— La consigne —
Citez à l'identique les lignes de tous les enregistrements ci-dessous, en laissant les images de côté.

— Données présentées —

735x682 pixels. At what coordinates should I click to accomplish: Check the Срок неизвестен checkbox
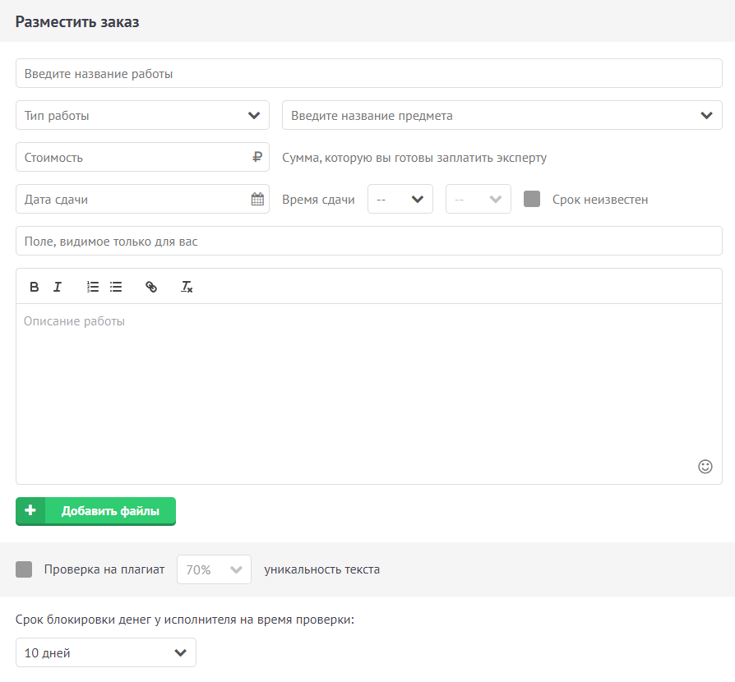coord(532,199)
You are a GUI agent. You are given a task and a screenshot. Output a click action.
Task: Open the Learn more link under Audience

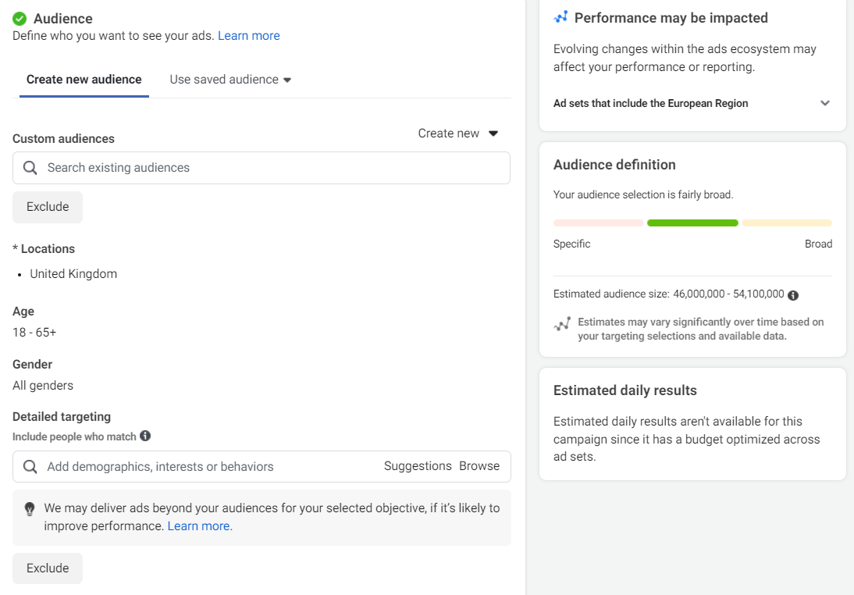pos(248,36)
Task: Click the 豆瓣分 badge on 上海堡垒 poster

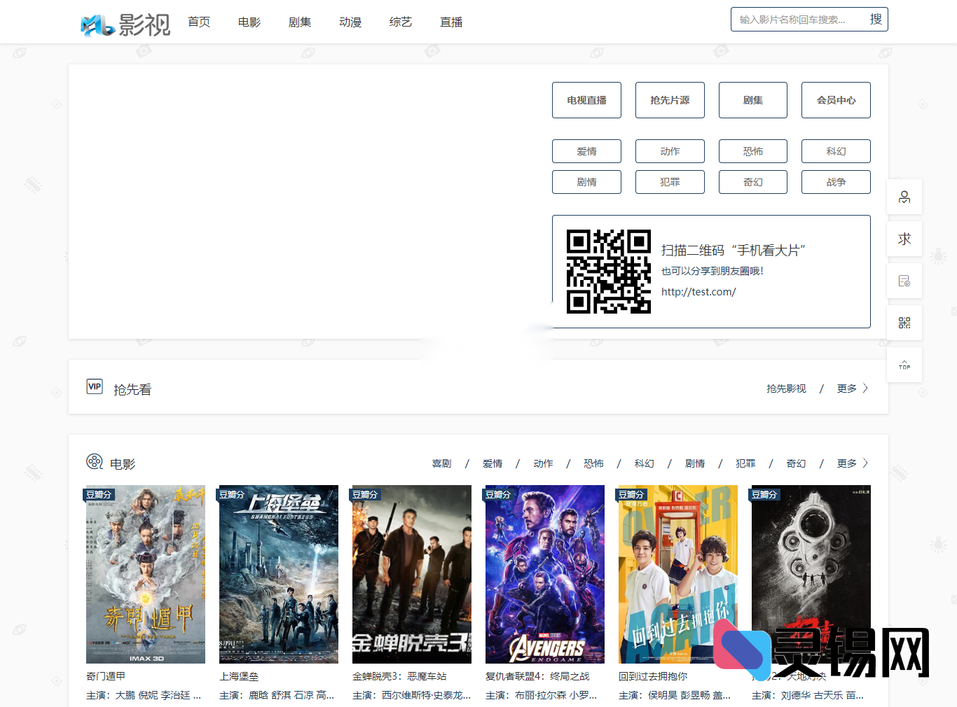Action: (x=233, y=494)
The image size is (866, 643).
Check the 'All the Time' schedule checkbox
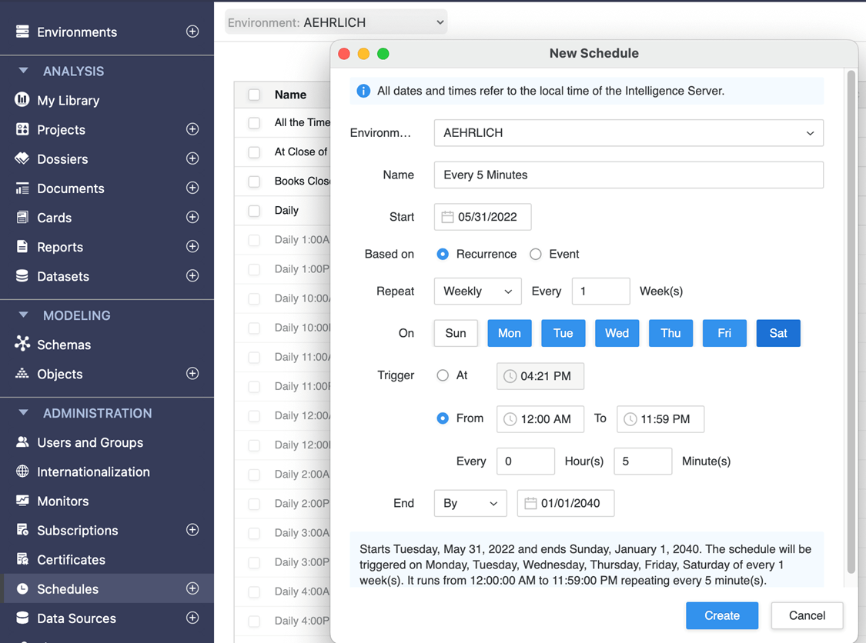[254, 123]
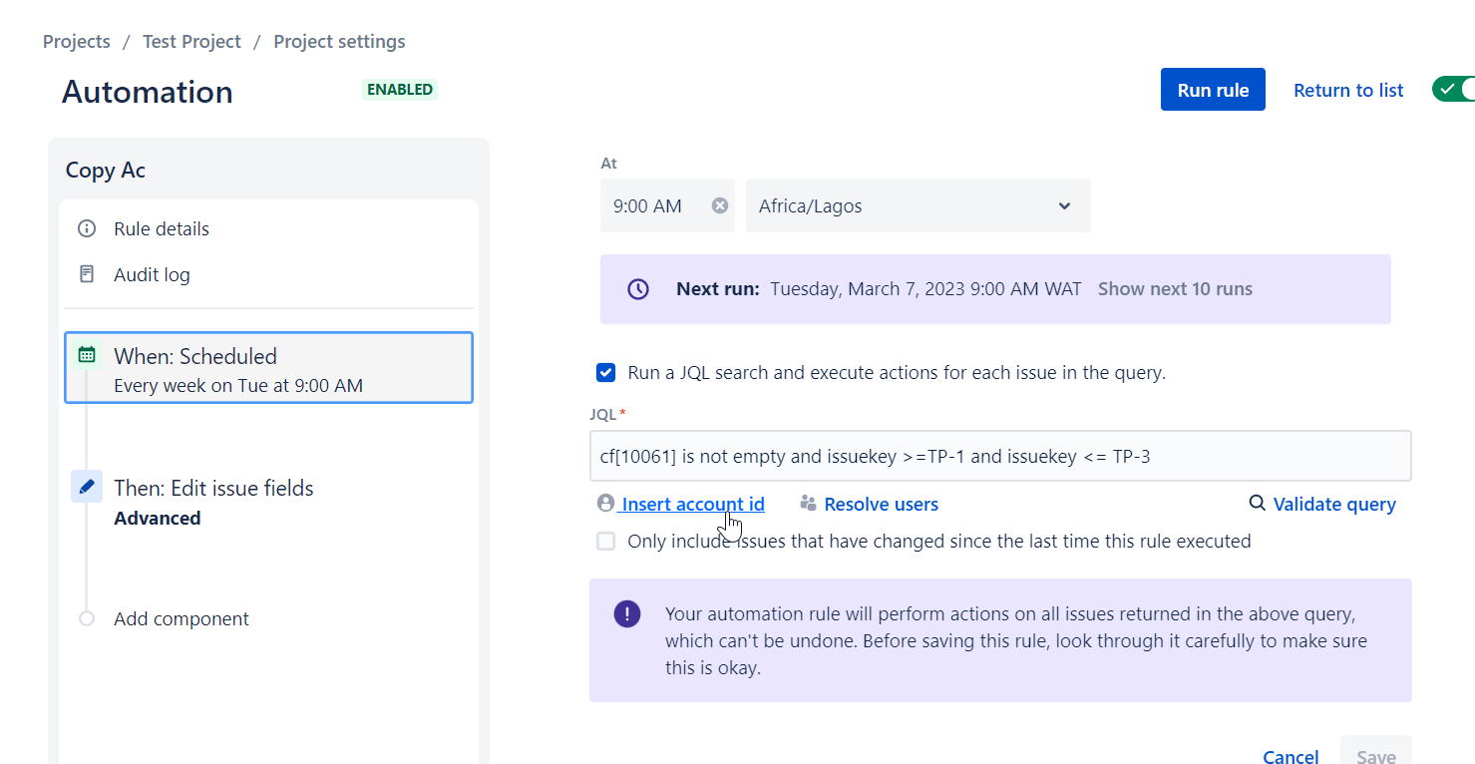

— Réponse rédigée —
735x682 pixels. At what coordinates should I click to accomplish: Check the Срок неизвестен checkbox
coord(532,199)
You are a GUI agent. You are given a task and a screenshot. Output a click action.
Task: Open the Learn more link under Audience

pos(248,36)
Task: Click the 豆瓣分 badge on 上海堡垒 poster

Action: (x=233, y=494)
The image size is (866, 643).
Check the 'All the Time' schedule checkbox
[254, 123]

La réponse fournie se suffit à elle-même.